If you want to see a BDAF, though, there are so many that are done so much better... and ID4 steals from most of them. And if you want to showcase American values, there are so many that are so much better than segregation. Yeah, the Dynamic Duo here is half Will Smith (and describing the plot sounds like the setup for a bad joke: "A Jew and a black guy walk into a spaceship..."), but the love stories -- a massive weak point, and that's saying something, because this baby is rife with weak points -- are neatly segregated: Will Smith with Vivica Fox, Jeff Goldblum with the red-haired shiksa. There was no way we were going to get a "Space Monsters' Ball" scenario with Fox playing the careerist ex-wife and what's-her-name playing the stripper. (The Hispanic kids only get screen time at all because their dad is Randy Quaid.) A white guy entertains Smith by making fun of Jesse Jackson (mercifully, the character bites it shortly after), and there is a tasteless joke about violent Los Angelenos; on what planet is that supposed to be funny?
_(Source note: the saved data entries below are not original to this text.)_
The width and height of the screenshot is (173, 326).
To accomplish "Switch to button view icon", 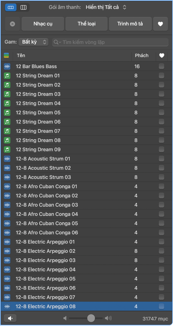I will click(x=11, y=8).
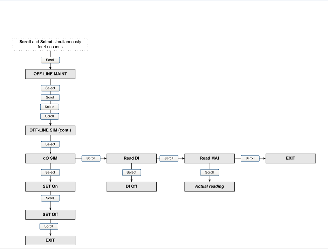
Task: Click the Read MAI box
Action: 210,159
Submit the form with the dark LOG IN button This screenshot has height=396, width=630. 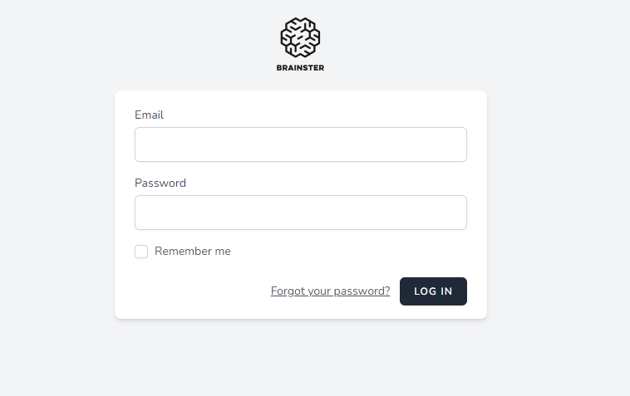[433, 291]
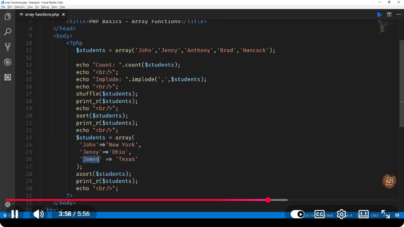This screenshot has height=227, width=404.
Task: Click the split editor icon
Action: [389, 14]
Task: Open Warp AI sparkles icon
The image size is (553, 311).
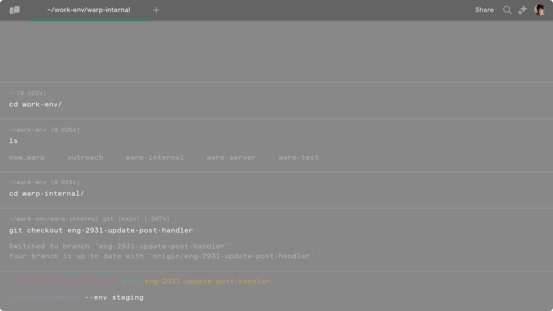Action: pos(522,10)
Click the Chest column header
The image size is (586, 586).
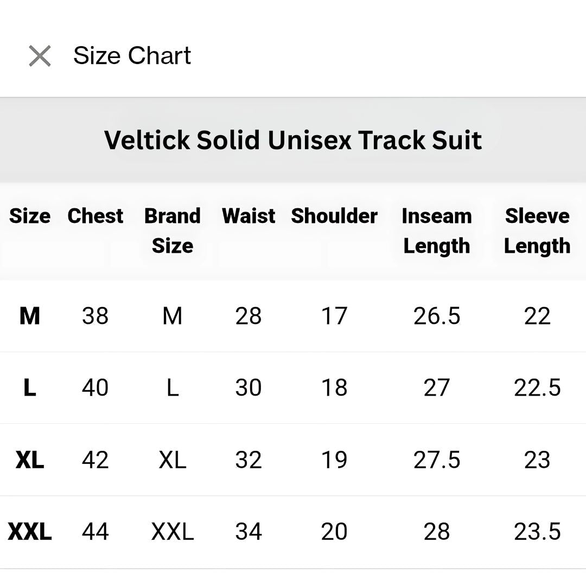[x=95, y=216]
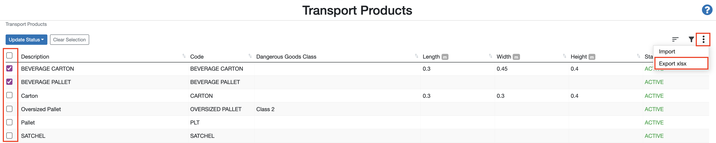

When I watch a BDAF, I expect certain things from it, and one of those is good directorial judgment about which characters get screen time. In a BDAF about aliens, we paid good money (actually, I watched this on cable, but you take my point) to SEE THE FRICKIN' ALIENS. The ones that get the most time on screen are dead! The only live one we see (other than the incredibly stupid ones in the mothership) gets punched in the head, then awakens conveniently right in the middle of an autopsy at Area 51 (of course), where Brent Spiner reveals that these guys don't look like Alien-Predator hybrids at all; the Alien-Predator thingo is just a "bio-mechanical suit" (H.R. Giger would cry) covering up a much more boring alien inside. Actually, Spiner's brief performance was the one thing about the film I can say without reservation I liked. After all, geeks have spent many years dressing up and pretending to be Spiner; it's only fair that Spiner should return the favor by dressing up as a geek. (Question: If the alien is communicating by resonating the late Dr. Okun's throat, where is the deep, booming voice coming from? Dr. Okun doesn't sound like that alive... oh, never mind.)
I'd also like a BDAF to be a bit less, well, homogenized. Even the dog that outruns the tunnel fire is the most boring and domestic breed in existence: the yellow Lab, a staple of minivan and SUV commercials. Bill Pullman is suitably bland, if too young and brain-dead for the part. Even the Token Gay is played by the safest, cuddliest gay guy in US entertainment: Harvey Fierstein, who has been assimilated by the mainstream-culture Borg in much the same way as Smith himself.
Throw in a bit of product placement for Coke and Apple (although the laptop does appear to be running a very specialized Linux interface, one with helpful dialogs like "Uploading Virus"), and you've got a completely forgettable movie. At least, I hope to heck it's forgettable. I would hate it if my brain actually bothered to store this.
Of the many things wrong with this movie, though, perhaps the most disturbing on a bent-reality level is how much Jeff Goldblum, in rumpled hair and nerd glasses, resembles a young Allen Ginsberg. That's just wrong. In the ex-wife relationship-confrontation scene, I expected him to burst out earnestly with, "I saw the best minds of my generation destroyed by madness, starving hysterical naked" etc. It couldn't possibly be sillier than the actual dialogue.